Approaches for Automated Reasoning with Solid-State Interlockings and their Geographic Data

by C.Pulley. DTI/SERC "SSI Tools" Project, 1992, Nos.5.1

Abstract

This report introduces some logics that we suggest are of use in the formal specification of existing SSI geographic data. We then go on to show that validity for these logics is decidable.

For us this opens up the possibility of being able to automatically verify that properties hold of our SSI geographic data (in particular, we are here interested in the safety properties of a given railway layout).
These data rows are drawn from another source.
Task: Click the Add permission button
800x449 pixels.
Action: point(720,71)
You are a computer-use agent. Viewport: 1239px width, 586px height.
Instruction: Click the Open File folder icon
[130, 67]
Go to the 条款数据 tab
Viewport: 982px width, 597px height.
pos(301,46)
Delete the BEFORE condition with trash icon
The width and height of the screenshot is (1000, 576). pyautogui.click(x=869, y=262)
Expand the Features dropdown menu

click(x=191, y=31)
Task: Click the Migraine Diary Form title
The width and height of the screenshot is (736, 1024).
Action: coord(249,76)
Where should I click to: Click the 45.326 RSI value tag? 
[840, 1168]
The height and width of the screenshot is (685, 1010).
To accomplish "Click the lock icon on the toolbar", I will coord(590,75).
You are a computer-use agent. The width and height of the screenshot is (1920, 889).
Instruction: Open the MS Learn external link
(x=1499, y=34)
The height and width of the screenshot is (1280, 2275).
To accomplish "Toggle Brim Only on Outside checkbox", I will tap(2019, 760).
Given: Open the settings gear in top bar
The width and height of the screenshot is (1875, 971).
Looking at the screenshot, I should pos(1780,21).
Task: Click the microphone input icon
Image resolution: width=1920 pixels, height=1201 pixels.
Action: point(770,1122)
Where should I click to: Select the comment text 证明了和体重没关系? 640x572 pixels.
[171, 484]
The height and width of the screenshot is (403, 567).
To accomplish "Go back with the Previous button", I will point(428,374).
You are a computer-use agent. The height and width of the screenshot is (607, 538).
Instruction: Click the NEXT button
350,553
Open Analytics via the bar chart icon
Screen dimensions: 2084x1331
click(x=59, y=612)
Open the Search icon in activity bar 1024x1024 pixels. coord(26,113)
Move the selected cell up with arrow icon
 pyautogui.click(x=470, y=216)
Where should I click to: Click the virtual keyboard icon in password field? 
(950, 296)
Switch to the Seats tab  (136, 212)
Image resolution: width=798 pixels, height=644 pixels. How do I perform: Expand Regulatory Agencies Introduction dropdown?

The logics we propose to use are based on the second-order monadic theory of successor arithmetic.

Discussion Papers

Analysis of the use of Galois Theory to reduce Time/Space Complexities

by C.Pulley. DTI/SERC "SSI Tools" Project, 1994, Nos. U013

Abstract

The purpose of this technical note is to derive an intuitive representation for the clopen subsets of the topologies defined by Ingleby and Mitchell.

In doing this, we are able to show that the galois theory approach of Ingleby and Mitchell simply partitions the SSI data code up into control fragments that have no or little dependance upon each other. Unfortunately, the majority of railway layouts have lots of interactions and so their partitioning algorithm is of little help with the verification of such layouts.

References:

  • Ingleby, M. and Mitchell, I. (1992) Proving Safety of a Railway Signaling System Incorporating Geographic Data. Proceedings SAFECOMP '92, 28th-30th October 1992, Zurich, Switzerland.